Bladder Matters

Role of Estrogen

The onset, or worsening of bladder problems around the time of the menopause, or a few years later often occurs and is thought to be due to the effect of estrogen deficiency on the bladder, vagina and pelvic floor muscles. Although many women report an improvement in bladder symptoms when estrogen is taken in the form of Hormone Replacement Therapy (HRT), studies have shown mixed results. However, the use of locally acting, vaginal estrogen clearly helps and is recommended by the National Institute of Clinical Excellence NICE (ref 2).

Vaginal estrogen can be taken even if systemic HRT is not recommended, or not desired, since vaginal estrogen is of very low dose and acts locally in the vagina and bladder, with minimal absorption into the circulation, while systemic HRT circulates throughout the body.

Vaginal estrogen is available in the form of a very small vaginal tablet inserted with an applicator, vaginal creams, pessaries or a vaginal ring. Treatment should be long term since the consequences of the menopause, ie lack of estrogen, on the vagina and bladder can continue indefinitely, and current recommendations are that treatment can be continued indefinitely as long as annual review with a healthcare professional is arranged.

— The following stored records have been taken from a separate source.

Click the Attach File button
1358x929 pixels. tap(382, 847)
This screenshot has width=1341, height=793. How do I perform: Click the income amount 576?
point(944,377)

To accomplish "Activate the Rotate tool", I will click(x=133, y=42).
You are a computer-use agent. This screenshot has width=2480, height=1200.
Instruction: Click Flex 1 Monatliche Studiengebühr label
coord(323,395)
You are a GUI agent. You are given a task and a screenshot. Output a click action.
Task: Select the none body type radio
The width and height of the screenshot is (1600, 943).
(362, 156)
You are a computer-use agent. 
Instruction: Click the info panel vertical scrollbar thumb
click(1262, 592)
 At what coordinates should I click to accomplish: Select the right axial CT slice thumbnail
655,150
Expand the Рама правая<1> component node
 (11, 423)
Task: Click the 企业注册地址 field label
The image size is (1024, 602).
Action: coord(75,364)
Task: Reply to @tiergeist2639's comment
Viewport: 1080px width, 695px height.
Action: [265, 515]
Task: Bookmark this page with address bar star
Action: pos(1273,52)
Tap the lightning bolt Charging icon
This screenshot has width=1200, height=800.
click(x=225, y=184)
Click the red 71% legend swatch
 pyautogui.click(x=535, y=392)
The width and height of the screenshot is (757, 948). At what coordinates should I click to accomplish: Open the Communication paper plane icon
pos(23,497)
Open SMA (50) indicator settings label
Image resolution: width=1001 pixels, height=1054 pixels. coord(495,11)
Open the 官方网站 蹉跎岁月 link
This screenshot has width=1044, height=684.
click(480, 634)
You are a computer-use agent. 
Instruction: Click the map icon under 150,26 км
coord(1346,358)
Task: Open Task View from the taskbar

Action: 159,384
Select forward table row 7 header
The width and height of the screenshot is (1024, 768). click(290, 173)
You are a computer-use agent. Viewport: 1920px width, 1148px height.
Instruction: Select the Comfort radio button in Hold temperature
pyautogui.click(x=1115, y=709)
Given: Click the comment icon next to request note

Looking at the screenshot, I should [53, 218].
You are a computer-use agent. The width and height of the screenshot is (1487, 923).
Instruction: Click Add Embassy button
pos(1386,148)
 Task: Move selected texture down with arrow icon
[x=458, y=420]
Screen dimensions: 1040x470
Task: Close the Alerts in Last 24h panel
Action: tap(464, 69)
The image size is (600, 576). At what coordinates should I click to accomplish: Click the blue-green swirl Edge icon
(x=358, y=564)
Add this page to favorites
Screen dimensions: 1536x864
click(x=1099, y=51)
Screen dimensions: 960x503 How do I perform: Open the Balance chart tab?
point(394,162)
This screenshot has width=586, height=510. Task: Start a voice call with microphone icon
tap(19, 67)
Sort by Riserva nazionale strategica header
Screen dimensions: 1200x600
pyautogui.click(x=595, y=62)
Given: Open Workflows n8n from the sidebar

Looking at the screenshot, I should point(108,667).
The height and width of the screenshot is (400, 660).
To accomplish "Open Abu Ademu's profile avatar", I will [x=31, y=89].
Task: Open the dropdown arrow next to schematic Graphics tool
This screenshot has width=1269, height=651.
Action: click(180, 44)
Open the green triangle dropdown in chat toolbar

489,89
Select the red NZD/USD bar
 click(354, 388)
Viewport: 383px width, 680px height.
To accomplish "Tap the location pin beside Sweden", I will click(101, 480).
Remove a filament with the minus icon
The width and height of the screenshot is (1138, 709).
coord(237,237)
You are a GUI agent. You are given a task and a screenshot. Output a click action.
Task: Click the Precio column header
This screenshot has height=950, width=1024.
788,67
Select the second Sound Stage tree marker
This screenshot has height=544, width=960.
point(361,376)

Bladder symptoms most likely to respond to vaginal estrogen include frequency, nocturia, urgency and urge incontinence (ref 3, ref 4) while the vaginal symptoms most likely to respond include dryness, irritation, itch and discomfort during sexual activity. Systemic HRT is extremely effective at controlling or reducing the menopausal symptoms of flushes, sweats, joint aches, sleep disturbance and mood changes and may help the bladder and vaginal symptoms, but about 10-25% of women taking systemic HRT may still have bladder and/or vaginal symptoms and will require vaginal estrogen in addition (ref 5).These can be taken in combination safely, without one interfering with the other.